**PROBLEM TO SOLVE**
List every line in the rows below that contains the word "size", copying each line in full. Match case exactly.

Word and element pointing rows:
.....

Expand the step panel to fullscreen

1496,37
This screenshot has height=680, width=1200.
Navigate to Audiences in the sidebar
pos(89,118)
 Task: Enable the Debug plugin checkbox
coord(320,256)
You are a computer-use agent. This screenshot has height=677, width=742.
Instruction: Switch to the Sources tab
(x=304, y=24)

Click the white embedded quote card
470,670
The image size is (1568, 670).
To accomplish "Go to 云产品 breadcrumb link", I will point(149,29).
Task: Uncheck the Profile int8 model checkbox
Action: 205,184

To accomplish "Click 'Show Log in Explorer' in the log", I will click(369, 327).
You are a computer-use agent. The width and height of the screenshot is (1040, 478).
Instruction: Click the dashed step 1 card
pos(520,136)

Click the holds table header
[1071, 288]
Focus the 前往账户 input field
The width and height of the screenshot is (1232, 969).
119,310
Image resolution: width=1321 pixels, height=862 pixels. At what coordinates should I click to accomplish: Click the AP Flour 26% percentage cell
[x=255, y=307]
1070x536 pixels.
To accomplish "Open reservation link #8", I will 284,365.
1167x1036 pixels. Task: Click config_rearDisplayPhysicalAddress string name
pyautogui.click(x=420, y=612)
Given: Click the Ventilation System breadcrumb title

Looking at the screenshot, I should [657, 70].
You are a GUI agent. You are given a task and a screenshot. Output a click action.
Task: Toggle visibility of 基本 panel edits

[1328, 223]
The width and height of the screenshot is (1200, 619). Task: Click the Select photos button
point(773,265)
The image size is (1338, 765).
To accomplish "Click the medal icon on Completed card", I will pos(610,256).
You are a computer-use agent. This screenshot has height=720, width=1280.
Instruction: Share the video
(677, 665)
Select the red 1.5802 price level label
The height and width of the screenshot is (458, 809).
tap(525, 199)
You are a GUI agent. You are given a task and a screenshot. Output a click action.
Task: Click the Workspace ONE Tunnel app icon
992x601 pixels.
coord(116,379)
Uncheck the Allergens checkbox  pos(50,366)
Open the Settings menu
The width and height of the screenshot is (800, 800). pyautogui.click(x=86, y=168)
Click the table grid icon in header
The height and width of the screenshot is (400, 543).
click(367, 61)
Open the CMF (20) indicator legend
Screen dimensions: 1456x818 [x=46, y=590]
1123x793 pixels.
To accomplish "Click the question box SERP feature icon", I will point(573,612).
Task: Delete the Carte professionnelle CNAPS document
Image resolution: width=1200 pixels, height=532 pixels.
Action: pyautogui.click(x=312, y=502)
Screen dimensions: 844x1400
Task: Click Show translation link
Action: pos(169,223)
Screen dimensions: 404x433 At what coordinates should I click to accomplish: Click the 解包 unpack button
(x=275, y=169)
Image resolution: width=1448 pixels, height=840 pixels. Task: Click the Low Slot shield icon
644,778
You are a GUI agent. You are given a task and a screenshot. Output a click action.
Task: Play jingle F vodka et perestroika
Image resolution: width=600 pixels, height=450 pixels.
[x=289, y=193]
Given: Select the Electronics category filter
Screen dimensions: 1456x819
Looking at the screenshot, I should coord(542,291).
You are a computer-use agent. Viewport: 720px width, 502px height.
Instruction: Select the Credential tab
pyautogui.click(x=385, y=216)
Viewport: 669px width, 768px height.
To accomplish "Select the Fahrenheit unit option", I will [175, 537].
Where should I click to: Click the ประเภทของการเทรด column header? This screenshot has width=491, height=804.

.....

**REPLY TO THE EXERCISE**
The image size is (1568, 670).
The image size is (1338, 765).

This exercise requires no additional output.